**Data for analysis**
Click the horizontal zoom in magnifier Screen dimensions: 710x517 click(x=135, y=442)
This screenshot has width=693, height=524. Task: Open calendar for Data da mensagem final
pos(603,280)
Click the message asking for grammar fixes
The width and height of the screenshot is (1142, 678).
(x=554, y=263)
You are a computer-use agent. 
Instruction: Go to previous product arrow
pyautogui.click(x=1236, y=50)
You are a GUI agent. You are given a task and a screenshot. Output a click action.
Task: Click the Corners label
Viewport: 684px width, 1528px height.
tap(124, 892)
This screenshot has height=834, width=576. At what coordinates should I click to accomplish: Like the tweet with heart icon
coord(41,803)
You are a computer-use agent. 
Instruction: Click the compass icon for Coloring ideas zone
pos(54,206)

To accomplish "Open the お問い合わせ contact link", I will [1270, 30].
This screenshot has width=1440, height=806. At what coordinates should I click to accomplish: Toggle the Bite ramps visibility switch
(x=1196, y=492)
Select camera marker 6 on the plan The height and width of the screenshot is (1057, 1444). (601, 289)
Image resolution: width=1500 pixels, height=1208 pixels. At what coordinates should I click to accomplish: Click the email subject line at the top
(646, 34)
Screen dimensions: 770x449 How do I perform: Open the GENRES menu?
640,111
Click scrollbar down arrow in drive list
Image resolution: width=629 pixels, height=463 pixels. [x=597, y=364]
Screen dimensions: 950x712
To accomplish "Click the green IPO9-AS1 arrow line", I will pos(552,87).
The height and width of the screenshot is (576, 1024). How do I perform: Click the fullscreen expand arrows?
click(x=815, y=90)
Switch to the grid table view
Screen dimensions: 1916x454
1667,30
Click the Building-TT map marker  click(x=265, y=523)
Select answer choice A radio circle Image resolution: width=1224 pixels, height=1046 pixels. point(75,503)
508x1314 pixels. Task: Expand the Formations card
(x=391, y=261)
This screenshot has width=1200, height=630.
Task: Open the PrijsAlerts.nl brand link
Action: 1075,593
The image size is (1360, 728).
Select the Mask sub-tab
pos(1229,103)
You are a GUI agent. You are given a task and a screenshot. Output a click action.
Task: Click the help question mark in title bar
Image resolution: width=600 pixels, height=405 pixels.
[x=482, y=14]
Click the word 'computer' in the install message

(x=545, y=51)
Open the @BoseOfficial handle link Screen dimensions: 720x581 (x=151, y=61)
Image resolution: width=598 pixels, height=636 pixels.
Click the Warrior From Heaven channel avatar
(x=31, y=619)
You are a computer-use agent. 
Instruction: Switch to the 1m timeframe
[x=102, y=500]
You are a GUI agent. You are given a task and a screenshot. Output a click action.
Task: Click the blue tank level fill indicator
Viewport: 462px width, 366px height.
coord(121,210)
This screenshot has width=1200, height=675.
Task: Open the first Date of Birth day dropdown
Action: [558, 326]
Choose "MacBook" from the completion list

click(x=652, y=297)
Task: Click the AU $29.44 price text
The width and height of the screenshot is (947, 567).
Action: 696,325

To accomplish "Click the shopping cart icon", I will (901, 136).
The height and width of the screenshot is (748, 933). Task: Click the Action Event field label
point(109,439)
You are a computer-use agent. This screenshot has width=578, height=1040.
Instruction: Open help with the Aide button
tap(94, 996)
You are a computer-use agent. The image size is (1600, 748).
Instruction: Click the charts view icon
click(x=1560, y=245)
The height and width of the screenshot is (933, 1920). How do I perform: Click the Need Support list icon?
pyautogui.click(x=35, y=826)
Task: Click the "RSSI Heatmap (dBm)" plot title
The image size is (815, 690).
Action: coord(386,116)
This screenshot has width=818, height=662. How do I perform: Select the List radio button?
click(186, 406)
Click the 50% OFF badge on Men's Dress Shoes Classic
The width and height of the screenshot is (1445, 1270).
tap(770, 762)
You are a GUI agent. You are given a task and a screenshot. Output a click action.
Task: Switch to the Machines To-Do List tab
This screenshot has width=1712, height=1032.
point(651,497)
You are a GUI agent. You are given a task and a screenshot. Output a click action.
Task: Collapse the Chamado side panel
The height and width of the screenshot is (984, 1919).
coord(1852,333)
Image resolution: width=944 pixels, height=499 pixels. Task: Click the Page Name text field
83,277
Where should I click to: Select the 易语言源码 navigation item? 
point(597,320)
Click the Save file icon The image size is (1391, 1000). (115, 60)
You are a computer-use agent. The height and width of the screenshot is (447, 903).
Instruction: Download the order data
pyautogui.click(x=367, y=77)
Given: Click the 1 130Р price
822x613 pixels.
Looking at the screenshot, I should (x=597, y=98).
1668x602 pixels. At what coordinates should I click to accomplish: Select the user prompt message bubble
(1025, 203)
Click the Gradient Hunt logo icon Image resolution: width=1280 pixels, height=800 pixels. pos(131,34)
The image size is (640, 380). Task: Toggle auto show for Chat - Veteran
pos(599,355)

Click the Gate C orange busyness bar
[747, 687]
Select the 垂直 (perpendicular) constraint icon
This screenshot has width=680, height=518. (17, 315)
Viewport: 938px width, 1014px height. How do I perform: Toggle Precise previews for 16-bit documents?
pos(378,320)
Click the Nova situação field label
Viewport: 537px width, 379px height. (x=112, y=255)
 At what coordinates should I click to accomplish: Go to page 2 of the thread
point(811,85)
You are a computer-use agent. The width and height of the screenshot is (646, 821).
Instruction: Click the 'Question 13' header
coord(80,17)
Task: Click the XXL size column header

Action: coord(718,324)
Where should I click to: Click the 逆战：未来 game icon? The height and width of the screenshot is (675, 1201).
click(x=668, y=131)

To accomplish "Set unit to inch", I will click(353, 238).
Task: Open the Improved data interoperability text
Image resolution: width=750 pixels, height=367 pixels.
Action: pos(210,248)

**Goal of the exercise**
Going line by line through the data, tally each one that includes the string "marker", and answer with the tally only.

**Answer to this problem**
2